When I was young it was a fashion to have the pictures of Yellow Mountain hung on the wall of the sitting room of many families--ocean of clouds, high and steep peaks, upright pine trees standing in the cloud, red round rising sun as well as the cranes flying over.
2,现在将近十年过去了,一切物是人非。
Ten years passed by since then. Everything has changed.
黄山四景,云山雾海,奇松怪石。
The four typical sceneries of the yellow mountain are clouds,
mist, pine trees and rocks.
几米之外还见不到人,突然云开雾散,让人感到神奇。
The mist is so pervasive that you can’t see anyone within several meters.
All of a sudden, like a miracle,
the mist is blown off and the world becomes clear again.
在杭州生活了很多年,
I has lived in Hangzhou for many years.
那里的山不高也不出名。却有一种无法诉说的感情,而这里的风景象别人树立的丰碑,供游客瞻仰,美得气派。站在莲花峰上,觉得人是那么渺小,自己只是很小的一分子。

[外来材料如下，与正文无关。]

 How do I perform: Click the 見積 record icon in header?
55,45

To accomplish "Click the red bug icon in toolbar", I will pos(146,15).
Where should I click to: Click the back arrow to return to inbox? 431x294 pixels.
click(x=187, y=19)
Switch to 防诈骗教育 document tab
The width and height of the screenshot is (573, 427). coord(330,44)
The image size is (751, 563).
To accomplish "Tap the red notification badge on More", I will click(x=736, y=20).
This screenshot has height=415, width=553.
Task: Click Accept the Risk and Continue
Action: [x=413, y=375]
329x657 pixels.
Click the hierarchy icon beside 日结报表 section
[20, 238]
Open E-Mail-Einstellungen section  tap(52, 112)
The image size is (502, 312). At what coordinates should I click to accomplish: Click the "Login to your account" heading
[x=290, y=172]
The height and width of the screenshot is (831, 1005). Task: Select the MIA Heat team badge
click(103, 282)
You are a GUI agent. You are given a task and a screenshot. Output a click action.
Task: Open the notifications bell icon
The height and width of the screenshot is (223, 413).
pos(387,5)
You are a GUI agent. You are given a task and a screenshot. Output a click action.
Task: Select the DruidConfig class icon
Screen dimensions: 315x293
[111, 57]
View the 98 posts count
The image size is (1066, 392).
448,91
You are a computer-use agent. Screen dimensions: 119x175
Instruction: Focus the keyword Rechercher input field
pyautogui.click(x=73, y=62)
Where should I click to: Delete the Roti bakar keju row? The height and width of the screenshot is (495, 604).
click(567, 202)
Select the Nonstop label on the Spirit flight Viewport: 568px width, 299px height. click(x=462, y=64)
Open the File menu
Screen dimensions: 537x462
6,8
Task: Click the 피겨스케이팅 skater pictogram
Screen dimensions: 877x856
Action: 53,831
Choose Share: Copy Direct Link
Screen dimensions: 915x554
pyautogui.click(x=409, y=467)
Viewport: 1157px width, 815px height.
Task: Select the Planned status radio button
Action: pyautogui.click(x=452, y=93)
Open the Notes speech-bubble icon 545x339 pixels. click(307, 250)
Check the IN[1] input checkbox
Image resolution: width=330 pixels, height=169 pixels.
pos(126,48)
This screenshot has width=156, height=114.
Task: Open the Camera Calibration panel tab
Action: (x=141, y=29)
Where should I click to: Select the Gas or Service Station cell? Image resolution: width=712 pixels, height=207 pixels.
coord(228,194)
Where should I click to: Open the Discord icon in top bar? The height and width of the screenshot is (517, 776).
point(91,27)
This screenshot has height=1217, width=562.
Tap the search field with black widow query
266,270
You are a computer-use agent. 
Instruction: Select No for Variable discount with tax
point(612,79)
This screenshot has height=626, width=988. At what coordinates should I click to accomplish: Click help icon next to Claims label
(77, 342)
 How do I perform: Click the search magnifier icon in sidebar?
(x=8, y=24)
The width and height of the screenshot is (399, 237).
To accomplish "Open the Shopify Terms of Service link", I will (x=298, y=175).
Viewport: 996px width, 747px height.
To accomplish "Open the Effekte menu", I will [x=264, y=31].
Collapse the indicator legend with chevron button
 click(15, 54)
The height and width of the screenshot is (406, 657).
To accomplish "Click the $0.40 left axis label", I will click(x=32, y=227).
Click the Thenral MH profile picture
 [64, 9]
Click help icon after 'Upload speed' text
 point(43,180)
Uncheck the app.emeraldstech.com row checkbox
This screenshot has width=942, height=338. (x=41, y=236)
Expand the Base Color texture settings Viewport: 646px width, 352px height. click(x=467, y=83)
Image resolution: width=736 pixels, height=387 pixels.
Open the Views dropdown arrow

The mountains there are neither high nor famous.
But they contain a subtle beauty. However,
the Yellow Mountain looks like a huge monument.
Its beauty is awful and breath-taking. Standing on the Lotus Peak,
the tourist feels he is so tiny,
like a molecule of the universe.
3,有时候,有信仰就是一种错误,仅有的执着,支撑着生活的目的,让我分不清,这是谁的生活,真想维持自己仅有的这一点本色,哪怕它软弱无力,他让我有挫折感,很失败,觉得自己有时离自己太遥远了。
Sometimes having belief is a mistake.
Your persistence backs up your goals in life.
But it also leads you to confusion. Is it the life I want?
I just want to follow my heart though it is vulnerable,
filled with frustrations and failures.
I am far away from my existence.
4,命运的力量像佛教里的业障,所有刻骨铭心的,都会渐渐被遗忘。时间可以冲淡一切,没必要为之而发狂。我是不重要的,我是可以消失的,也一定会消失的。而曾经有过的那些梦想,它会永远存在的。命运可以改变我,但不能左右它。就像黄山的行云流水,你触摸不到它,但你知道它们是属于你的。
Fate plays us at its own will.
It is our mental obstacle, as they call it in the Buddhism.
All the memories, no matter how deep,
will be forgotten, washed away by the time.
So there’s no need to get crazy with anything.
I am nothing; I may vanish and am bound to vanish. But my dreams,
remained where they were, will last for ever.
Fate rebuilds me but I can’t feel it.
It is like the flowing clouds and water in the Yellow Mountain.
You can’t reach them but you know they are yours.
5,想到家里人,自己的父亲母亲,总是感到内疚。父亲在得病的时候显得那么虚弱无助,我感到自己这个做儿子的很失败,不知是否能在他有生之年回报他,其实他们想得很简单,只是想让生活好一点。
I feel guilty on thinking of my parents,
my family. My father looked so feeble in the sick bed.
I am not a good sun.
I don’t know if I can reward his love before he dies.
Actually they don’t require much. They just want to have a better life.